O expediente no trabalho terminou mais cedo para 44 pessoas ligadas à comunidade francesa em Brasília nesta sexta-feira (28/06/2019). O motivo era nobre: às 16h, a França encarava os Estados Unidos, em duelo válido pelas quartas de final da Copa do Mundo de Futebol Feminino. A Embaixada do país europeu abriu as portas para uma festa que terminou com um gostinho amargo após a derrota por 2 x 1 e a eliminação.

Entusiasmado com a repercussão do futebol feminino na atualidade, o embaixador Michel Miraillet explicou o motivo de ter aberto pela primeira vez o cinema da Embaixada para a exibição de uma partida entre mulheres. “A Embaixada é uma instituição aberta para aquele país que está instalada. Temos o hábito de chamar as pessoas. Hoje é ainda mais importante. É formidável por ser um time feminino, mostrar para todo mundo que as mulheres jogam tão bem quanto os homens, talvez até melhor que eles. Elas não ficam caindo o tempo inteiro, é um jogo verdadeiro”, afirma Miraillet.

O embaixador aproveitou para recordar a confraternização no local em 2018, quando recebeu mais de mil pessoas para ver a final da Copa do Mundo masculina, a qual terminou com a França campeã. “É uma ocasião formidável para juntar os amigos brasileiros e a comunidade francesa aqui em Brasília. Sexta-feira, à tarde, as pessoas ainda estão trabalhando… Se chegarmos à final, está prometida uma bela festa aqui na residência.”

A intenção de repetir o feito dos homens em 2018, no entanto, ficará para uma próxima. Quem não conseguiu fugir um pouco antes do serviço perdeu o primeiro gol da partida. Enquanto alguns franceses ainda se acomodavam no sala de cinema da embaixada, a norte-americana Rapinoe abria o placar do jogo, aos 4 minutos.
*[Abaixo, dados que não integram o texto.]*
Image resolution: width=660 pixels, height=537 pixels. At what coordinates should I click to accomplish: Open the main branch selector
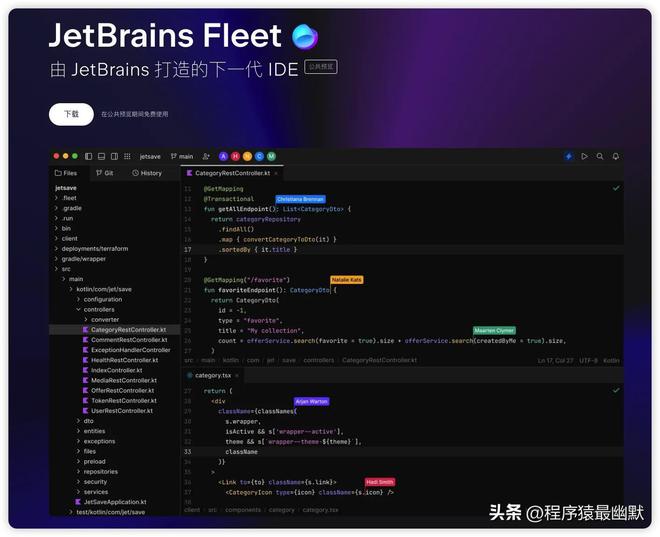182,157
A partir daí, o que era para ser uma festa, se tornou um filme de suspense, cheio de tensão. Unhas ruídas e mãos em posição de oração eram as reações mais comuns entre os franceses.

Aos 19 minutos do 2º tempo Rapinoe esfriou de vez a animação francesa. Ao anotar o segundo gol dos Estados Unidos, ela deixou a sala de cinema da embaixada silenciosa. O ambiente sossegado teve trégua aos 36 minutos. A zagueira Renard usou a cabeça para diminuir o placar e arrancar o grito de gol dos franceses. Ainda que não tenha sido suficiente para levar a França adiante, o momento de euforia foi o bastante para deixar os torcedores satisfeitos com o passeio em horário de expediente.

“A gente fica muito feliz de ver o futebol feminino sendo valorizado depois de tanto tempo, é gratificante”, comemorou a estudante Tatiana Leuridan. Ao lado do pai, ela foi à Embaixada para ver um jogo de futebol pela primeira vez. “É muito importante a gente apoiar o futebol feminino”, reforçou o pai dela, Olivier Leuridan.

Logo após confirmada a eliminação, a francesa Marina Hohl, que vestia uma camisa de 1998 do ídolo Zinedine Zidane, lamentou a derrota. “Os Estados Unidos são muito fortes, né? Mas gostei muito. Acho bom que o futebol feminino esteja crescendo. Eu já joguei e sei que precisa de apoio”, afirma Marina.